__REQUIREMENTS__
Render the data below, from the line containing "This screenshot has width=602, height=337." through the line containing "[x=165, y=45]", as a Markdown table with a row number under Row and the line itself under Text. Leave out any blank lines.

__SUPPLIED RECORDS__
** BEGIN **

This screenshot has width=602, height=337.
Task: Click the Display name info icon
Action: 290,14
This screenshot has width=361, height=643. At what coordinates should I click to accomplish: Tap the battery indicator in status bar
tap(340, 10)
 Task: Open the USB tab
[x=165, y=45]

** END **
** BEGIN **

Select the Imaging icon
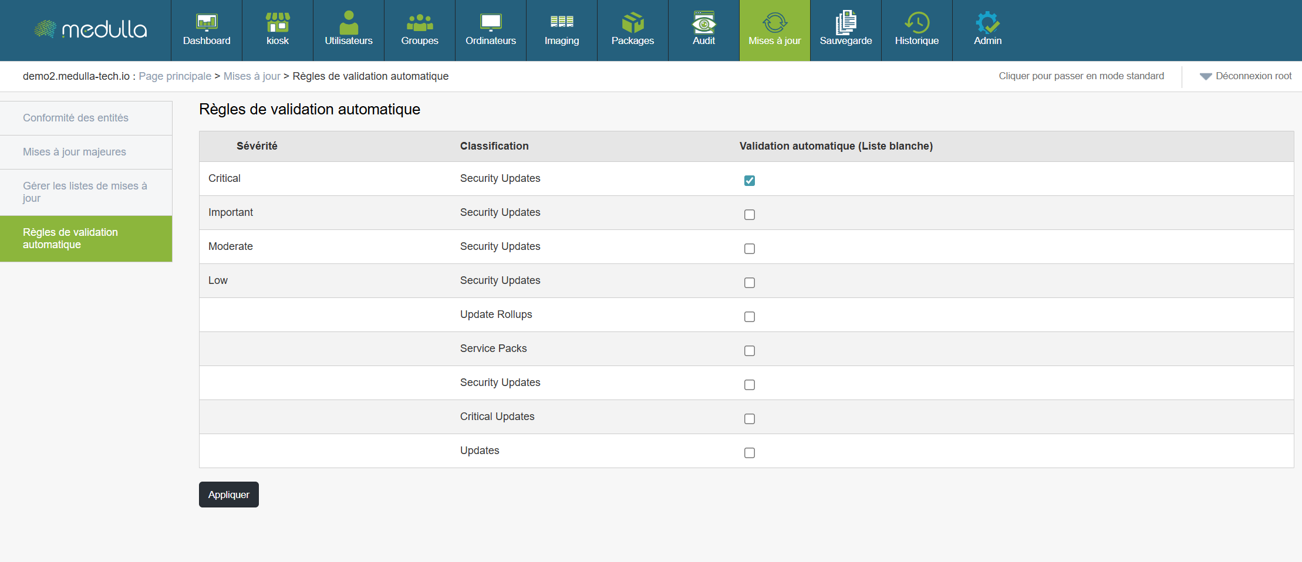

** END **
** BEGIN **

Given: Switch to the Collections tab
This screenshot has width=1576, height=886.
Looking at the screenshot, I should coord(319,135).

** END **

__RESPONSE TO THIS TASK__
| Row | Text |
|---|---|
| 1 | This screenshot has width=602, height=337. |
| 2 | Task: Click the Display name info icon |
| 3 | Action: 290,14 |
| 4 | This screenshot has width=361, height=643. At what coordinates should I click to accomplish: Tap the battery indicator in status bar |
| 5 | tap(340, 10) |
| 6 |  Task: Open the USB tab |
| 7 | [x=165, y=45] |